En mi experiencia...

Cuando nació Camila, hace 7 años, tuve que regresar al hospital tres días después de que me dieran de alta, pues, no sé cómo pasó pero se me paralizó el intestino; algunos medicos dicen que fue la anestesia, otros aseguran que eso es imposible. El chiste es que pasé siete días alejada de mi bebé, lloraba cada vez que ella tenía hambre y, ¿cómo me daba cuenta si estaba kilometros de distancia? Sencillo: la leche se empezada a desbordar a borbotones, tenían que ponerme vendas en el pecho para no empaparme. Y fue muy frustrante, pues pasé todo el embarazo en un curso con dulas que me "explicaron" cómo llevar a cabo el proceso de lactancia, me decían: "tienes que pegarte al bebé, siempre pégate al bebé", pero nadie me explicó qué pasaría si tenía que separarme del bebé.

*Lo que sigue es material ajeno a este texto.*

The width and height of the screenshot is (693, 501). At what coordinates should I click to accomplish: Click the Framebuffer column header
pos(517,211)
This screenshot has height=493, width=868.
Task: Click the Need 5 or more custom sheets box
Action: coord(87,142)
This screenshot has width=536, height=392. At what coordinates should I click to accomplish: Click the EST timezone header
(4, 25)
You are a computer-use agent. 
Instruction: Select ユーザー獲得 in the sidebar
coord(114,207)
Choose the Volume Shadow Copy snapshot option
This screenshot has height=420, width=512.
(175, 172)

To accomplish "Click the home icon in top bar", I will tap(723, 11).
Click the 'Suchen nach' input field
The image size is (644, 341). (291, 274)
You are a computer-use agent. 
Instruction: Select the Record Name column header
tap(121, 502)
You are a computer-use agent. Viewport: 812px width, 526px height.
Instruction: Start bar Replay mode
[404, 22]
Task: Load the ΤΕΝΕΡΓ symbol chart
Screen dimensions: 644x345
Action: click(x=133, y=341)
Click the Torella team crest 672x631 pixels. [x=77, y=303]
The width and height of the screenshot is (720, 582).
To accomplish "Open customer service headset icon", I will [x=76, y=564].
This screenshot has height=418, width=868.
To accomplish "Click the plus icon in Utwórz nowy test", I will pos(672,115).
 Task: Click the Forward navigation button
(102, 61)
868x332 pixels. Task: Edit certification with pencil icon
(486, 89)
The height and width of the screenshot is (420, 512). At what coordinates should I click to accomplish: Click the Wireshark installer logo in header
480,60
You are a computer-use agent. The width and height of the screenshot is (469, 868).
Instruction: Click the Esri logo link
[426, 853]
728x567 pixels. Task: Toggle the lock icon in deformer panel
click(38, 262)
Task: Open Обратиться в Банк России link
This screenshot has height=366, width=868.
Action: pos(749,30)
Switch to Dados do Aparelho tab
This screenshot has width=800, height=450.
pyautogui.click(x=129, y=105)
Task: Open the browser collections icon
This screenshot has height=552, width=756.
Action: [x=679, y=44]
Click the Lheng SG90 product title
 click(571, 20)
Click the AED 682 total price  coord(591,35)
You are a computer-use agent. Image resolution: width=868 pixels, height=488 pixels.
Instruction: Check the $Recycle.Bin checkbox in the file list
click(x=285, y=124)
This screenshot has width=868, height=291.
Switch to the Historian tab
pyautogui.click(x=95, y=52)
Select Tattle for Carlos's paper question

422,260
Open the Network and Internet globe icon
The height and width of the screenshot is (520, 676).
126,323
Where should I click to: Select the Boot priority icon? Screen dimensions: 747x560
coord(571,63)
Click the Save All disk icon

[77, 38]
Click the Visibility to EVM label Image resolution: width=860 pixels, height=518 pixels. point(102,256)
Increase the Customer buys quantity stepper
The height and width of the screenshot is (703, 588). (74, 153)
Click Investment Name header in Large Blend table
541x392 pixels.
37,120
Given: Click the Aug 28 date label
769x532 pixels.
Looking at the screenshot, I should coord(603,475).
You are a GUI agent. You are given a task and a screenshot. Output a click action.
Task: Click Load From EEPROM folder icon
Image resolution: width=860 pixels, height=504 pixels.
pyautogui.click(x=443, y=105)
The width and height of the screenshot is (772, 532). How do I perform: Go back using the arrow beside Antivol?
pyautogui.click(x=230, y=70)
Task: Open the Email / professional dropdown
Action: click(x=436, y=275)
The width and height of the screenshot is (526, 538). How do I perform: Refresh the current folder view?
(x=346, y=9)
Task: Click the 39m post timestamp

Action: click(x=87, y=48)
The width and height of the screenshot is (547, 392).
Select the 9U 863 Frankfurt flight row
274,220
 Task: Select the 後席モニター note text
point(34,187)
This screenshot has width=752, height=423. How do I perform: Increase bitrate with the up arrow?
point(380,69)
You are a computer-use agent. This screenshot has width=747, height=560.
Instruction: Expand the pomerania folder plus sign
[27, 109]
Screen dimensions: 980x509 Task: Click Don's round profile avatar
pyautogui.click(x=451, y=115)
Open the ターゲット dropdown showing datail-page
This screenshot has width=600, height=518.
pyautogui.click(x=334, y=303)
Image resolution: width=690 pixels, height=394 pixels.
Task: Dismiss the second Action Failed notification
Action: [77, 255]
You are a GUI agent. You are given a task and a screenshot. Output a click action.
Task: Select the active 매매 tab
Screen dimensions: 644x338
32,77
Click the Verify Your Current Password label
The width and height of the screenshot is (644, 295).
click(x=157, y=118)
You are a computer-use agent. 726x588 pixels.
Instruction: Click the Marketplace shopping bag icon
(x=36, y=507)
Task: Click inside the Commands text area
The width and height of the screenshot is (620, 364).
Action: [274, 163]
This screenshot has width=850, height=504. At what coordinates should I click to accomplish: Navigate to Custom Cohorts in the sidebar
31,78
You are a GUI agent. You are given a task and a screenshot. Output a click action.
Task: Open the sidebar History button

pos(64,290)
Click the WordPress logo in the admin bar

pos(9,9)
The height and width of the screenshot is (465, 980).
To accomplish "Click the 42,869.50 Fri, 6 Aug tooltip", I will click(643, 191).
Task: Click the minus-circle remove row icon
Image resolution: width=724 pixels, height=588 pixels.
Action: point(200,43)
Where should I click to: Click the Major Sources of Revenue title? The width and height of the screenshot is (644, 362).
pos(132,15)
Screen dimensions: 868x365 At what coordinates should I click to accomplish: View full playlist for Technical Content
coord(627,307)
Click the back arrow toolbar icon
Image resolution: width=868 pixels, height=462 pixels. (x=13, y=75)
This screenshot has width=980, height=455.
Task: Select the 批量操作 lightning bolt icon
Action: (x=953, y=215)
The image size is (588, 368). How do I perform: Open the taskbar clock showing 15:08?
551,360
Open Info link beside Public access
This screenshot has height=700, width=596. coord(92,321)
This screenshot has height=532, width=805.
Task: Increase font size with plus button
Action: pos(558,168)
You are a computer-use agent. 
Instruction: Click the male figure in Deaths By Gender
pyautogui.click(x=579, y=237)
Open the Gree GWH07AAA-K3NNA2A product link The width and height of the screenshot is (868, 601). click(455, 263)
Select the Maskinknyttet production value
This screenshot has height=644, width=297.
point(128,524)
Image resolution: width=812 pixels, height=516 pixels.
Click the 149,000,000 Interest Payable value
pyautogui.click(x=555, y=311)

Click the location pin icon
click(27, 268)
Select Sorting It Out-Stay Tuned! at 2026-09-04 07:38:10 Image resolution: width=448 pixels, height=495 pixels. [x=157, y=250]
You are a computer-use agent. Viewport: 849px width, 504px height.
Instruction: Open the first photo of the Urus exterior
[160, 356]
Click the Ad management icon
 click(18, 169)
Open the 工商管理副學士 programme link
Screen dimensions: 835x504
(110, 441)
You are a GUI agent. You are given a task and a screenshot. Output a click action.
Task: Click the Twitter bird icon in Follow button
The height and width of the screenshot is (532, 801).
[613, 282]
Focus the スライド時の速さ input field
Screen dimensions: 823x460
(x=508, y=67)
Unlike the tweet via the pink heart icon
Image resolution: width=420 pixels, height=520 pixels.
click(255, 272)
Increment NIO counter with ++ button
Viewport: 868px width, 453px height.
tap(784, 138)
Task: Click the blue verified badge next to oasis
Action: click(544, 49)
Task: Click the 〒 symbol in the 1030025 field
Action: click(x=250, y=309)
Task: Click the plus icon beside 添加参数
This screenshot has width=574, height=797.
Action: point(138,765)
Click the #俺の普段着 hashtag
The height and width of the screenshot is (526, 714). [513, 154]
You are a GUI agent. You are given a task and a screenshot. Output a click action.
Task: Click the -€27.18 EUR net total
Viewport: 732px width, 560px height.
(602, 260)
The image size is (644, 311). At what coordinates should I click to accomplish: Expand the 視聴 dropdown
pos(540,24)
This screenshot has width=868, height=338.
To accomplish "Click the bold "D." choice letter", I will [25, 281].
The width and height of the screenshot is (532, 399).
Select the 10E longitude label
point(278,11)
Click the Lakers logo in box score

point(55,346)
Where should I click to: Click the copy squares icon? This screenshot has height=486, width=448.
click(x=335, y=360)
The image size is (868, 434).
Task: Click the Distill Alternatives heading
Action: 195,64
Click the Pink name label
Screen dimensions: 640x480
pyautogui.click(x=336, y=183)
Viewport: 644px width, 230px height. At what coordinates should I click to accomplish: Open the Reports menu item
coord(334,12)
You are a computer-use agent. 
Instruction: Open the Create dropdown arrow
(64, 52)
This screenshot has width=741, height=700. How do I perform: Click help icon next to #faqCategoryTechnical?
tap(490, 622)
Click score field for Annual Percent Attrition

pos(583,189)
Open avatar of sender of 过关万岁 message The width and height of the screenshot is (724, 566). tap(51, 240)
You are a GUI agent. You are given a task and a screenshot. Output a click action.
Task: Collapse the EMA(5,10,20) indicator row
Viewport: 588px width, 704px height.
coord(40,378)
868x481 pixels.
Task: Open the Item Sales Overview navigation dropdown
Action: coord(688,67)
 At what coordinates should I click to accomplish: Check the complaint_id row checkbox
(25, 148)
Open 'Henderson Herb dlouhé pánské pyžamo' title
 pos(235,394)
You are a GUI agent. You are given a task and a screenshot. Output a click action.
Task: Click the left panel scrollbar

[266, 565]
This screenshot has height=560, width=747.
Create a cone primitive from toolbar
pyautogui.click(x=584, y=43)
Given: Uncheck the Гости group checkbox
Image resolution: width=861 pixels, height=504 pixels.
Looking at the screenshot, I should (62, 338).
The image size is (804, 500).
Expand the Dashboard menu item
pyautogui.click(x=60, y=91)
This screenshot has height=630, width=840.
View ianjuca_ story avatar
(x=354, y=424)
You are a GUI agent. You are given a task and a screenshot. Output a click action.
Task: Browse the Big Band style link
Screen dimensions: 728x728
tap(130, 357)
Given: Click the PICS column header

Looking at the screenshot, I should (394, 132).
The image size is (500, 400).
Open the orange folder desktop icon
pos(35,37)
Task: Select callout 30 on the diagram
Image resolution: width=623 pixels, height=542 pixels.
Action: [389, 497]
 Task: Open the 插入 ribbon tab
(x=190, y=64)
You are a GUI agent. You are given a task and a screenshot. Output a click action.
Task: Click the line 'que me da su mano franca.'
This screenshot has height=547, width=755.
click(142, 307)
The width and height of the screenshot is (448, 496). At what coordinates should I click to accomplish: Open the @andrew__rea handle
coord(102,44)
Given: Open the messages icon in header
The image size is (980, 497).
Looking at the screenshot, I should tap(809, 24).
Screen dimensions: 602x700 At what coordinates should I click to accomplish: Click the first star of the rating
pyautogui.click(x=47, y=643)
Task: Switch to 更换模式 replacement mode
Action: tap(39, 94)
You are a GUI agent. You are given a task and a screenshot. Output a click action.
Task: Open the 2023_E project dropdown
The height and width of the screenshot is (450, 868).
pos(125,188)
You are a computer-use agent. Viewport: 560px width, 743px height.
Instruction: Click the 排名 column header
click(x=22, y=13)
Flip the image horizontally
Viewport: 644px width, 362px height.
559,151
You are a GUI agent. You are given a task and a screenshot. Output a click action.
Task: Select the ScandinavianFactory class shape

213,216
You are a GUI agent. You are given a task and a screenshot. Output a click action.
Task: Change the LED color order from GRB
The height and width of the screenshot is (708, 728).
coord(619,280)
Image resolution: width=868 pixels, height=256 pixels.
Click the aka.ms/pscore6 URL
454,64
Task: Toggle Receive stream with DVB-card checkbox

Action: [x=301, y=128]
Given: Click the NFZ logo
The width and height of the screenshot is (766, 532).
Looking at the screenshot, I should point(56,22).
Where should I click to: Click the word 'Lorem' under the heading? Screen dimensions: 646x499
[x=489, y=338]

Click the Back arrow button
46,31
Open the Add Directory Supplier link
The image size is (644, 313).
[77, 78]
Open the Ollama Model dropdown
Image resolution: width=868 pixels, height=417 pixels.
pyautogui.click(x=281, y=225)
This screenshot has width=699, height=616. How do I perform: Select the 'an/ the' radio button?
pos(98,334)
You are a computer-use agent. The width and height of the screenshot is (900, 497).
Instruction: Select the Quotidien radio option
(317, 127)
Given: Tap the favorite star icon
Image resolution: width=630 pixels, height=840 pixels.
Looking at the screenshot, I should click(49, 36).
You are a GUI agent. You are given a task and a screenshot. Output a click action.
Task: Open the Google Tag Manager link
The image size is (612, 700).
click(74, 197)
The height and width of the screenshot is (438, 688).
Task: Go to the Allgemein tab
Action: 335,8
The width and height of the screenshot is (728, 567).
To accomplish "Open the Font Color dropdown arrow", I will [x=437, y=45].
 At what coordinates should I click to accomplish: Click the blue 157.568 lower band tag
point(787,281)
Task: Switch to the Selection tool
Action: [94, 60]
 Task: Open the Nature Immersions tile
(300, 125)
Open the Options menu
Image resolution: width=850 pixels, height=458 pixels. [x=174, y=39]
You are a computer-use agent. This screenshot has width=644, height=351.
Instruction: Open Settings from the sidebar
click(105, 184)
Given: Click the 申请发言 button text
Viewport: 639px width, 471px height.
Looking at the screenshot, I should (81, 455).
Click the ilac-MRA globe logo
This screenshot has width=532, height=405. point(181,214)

Cuando regresé a casa tuve que esperar 15 días más para intentar amamantar a la niña, pues me habían hecho estudios de contraste y debía eliminar la sustancia del cuerpo antes. Y obiamnete sucedió lo que temía: Camila me rechazó una y otra vez, todas las veces que lo intenté por más de cuatro meses, pues ya se había acostumbrado al biberón. Y aunque sólo pude amamantarla tres días, puedo decir que, para mí, fue una de las mejores experiencias de mi vida.




Beneficios físicos y psicológicos


Para la mamá:


La lactancia acelera la recuperación de la madre después del parto, evitando hemorragias y ayudando a que el útero se contraiga más rápidamente y regrese a su tamaño normal.

La fabricación de leche quema hasta 500 calorías al día.

Según el Colegio smericano de obstetricia y ginecología, el amamantar reduce el riesgo de cáncer ovárico y de mama.

Las mujeres que amamantan enfrentan un riesgo más bajo de padecer osteoporosis durante su vejez.

Cuando las mujeres amamantan elevan sus niveles de oxitocina, que tiene un efecto anti-ansiedad y ayuda a crear un vinculo con el bebé, asegura Kathryn G. Dewey, profesora de Nutrición en la Universidad de California.

El cuerpo produce hormonas que contribuyen al bienestar emocional: la prolactina, por ejemplo (la hormona que estimula la producción de leche), causa un efecto relajante en la mamá y también ayuda a reducir la presión sanguínea.

La estimulación que el bebé crea al chupar, produce que el cerebro de la madre secrete una sustancia llamada endorfina. Las endorfinas producen funciones esenciales para la salud en general. Promueve la calma, mejora el humor, reduce el dolor y provee resistencia a ciertas infecciones.




Para el bebé:

Según la Academia americana de pediatría, los bebés criados con leche materna tienen un riesgo más bajo para el síndrome infantil de la muerte de cuna y de adquirir enfermedades crónicas en el futuro, incluyendo asma, diabetes, leucemia y algunas formas de linfoma.

La leche materna tiene grandes cantidades de componentes que ayudan a desarrollar el cerebro humano. El cerebro se triplica de tamaño durante el primer año de vida.

Los bebés que toman leche de sus madres son menos vulnerables a las enfermedades infecciosas agudas, incluyendo infecciones respiratorias y gastrointestinales.

La leche materna proporciona anticuerpos contra enfermedades infecciosas agudas, incluyendo meningitis e infecciones de las vías respiratorias superiores e inferiores.

El médico londinense M Bushnell, hizo un estudio en 1977, en el cual corroboró que las lactancias prolongadas están relacionadas con escalas menores de ansiedad en el adulto.

La lactancia también está positivamente relacionada con pruebas en el vocabulario; el desarrollo temprano del lenguaje y coordinación motora.

La lactancia materna se asocia también a un incremento consistente y estadísticamente significativo en el coeficiente intelectual de los niños de primaria; mejora en la comprensión de lectura; habilidad matemática y mayores niveles de logros en sus exámenes.

Los bebés que son amamantados se convertirán en el futuro en personas más seguras de sí mismas y con un alto grado de inteligencia.